The modeling approach, is not intended to be used in isolation, but rather employed as an adjunct to traditional epidemiological investigations. In this way, insights gained through epidemiological investigations can be informed by microbiological evidence from our predictive models. A limitation of our current models are the relatively small sample sizes. Performance measures for validation sets this small are often sensitive to slight perturbations in the data and may be influenced by small features of the data. However, as a proof-of-concept implementation of our approach, we have built two models from independent datasets, and both demonstrate high predictive capacity. More robust appraisals of model performance will require validation with larger datasets, collected prospectively.

From a biological perspective, the lack of genetic diversity in Lpn-SG1 over such coarse temporal and spatial scales is potentially explained by a reservoir of latent-state bacteria intermittently seeding warm water sources in the greater Melbourne region and is supported by the frequently-reported and widespread presence of Legionella species in drinking water supply systems (DWSS) (32-34).

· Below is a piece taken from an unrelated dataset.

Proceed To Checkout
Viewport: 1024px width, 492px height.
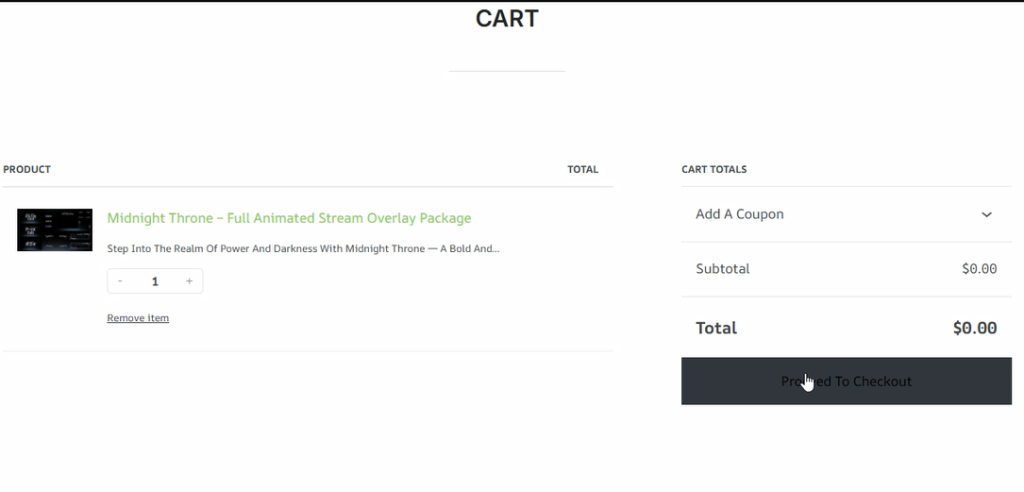click(846, 381)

Independent studies propose similar hypotheses to explain the surprisingly high sequence conservation among some L. pneumophila genomes (8, 12).

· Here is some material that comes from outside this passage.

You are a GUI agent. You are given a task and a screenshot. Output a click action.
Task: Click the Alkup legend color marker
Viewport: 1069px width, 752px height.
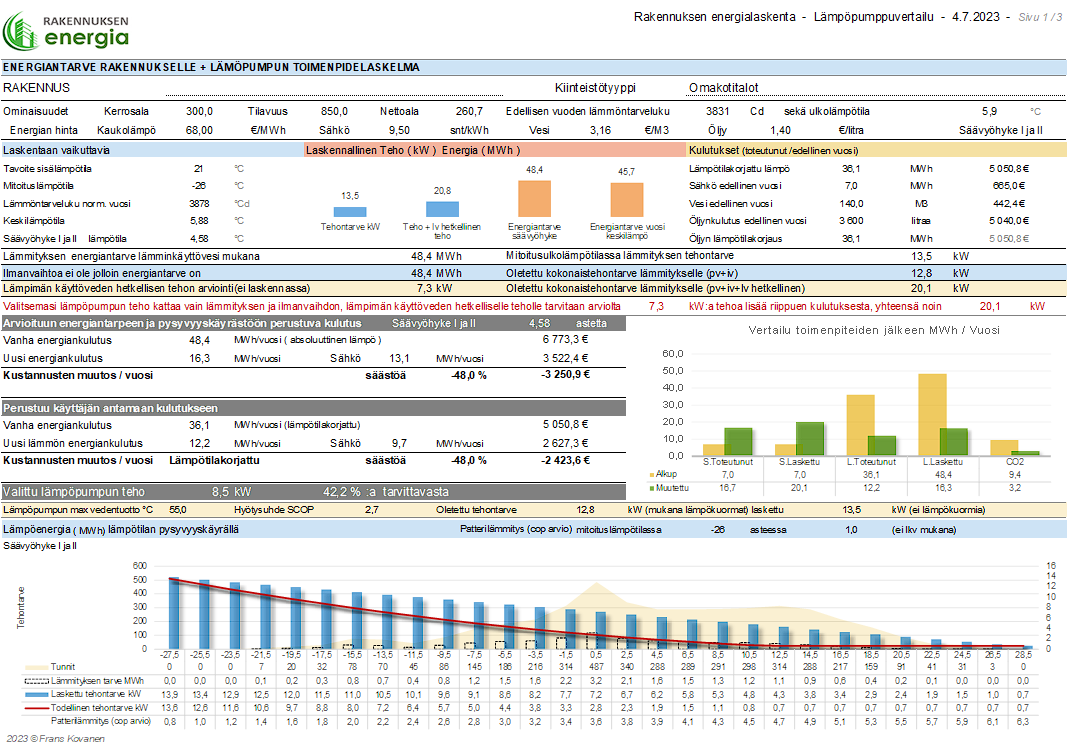tap(650, 474)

This study is, to our knowledge, the largest genomic investigation of environmental and clinical Legionella reported to date from a single jurisdiction and confirms that Lpn-SG1 is an unusual ‘edge case’ in the application of genomics in public health microbiology. In the absence of a deep understanding of local L. pneumophila population structure (both clinical and environmental) the combination of extreme genomic monomorphism combined with outbreaks caused by mixed pathogen populations could easily lead to erroneous conclusions regarding source attribution. Thus, we require new approaches that can better utilize the genomic information available, and harmoniously combine it with epidemiological evidence, in order to provide public health officials with useful and timely information.

Materials and Methods

Bacterial strains, growth conditions, case definitions

Legionella pneumophila serogroup 1 isolates were resuscitated from -80°C storage and assessed. Duplicate isolates from the same patient were excluded from the study. Isolates were cultured for 48-72 h at 37°C on BCYE agar and re-confirmed serogroup 1 by latex agglutination (Oxoid). Metadata collected on all isolates included year of isolation and country or city of isolation. Cases resident in the state of Victoria, Australia, were assessed by the Victorian State Government public health unit in accordance with national guidelines and an outbreak investigation was initiated when common exposures were reported by different cases whose onset dates occurred within a two-week window. (http://www.health.gov.au/internet/main/publishing.nsf/content/cdna-song-legionella.htm, accessed 31 August 2015). In this manner, we were able to determine the human cases epidemiologically linked to each other. Many of the outbreaks/infection clusters contained a greater number of cases than there were isolates as the diagnosis of Legionellosis was made by culture-independent methods. Complete, closed genomes of L. pneumophila that were publicly available were obtained from GenBank for inclusion in the analysis (Table S1).

Sequence based typing

This was performed as previously described according to the European Legionnaires’ Disease Surveillance Network (ELDSNet) method (http://bioinformatics.phe.org.uk/legionella/legionella_sbt/php/sbt_homepage.php, accessed 31 August 2015) (35).

DNA sequencing

DNA libraries were prepared using the NexteraXT DNA preparation kit (Illumina) and whole genome sequencing was performed on the NextSeq platform (Illumina) with 2x150 bp chemistry. For single molecule real-time (SMRT) sequencing (Pacific Biosciences), genomic DNA was extracted from agarose plugs using the CDC Pulsenet Protocol to allow for recovery of high molecular weight, intact DNA (http://www.cdc.gov/pulsenet/pathogens, accessed 31 August 2015). Size-selected 10kb DNA libraries were prepared according to manufacturers’ instructions and sequenced on the RS II platform (Pacific Biosciences) using P6-C4 chemistry. All sequence reads and the completed genome are available (GenBank BioProject ID: PRJEB13594)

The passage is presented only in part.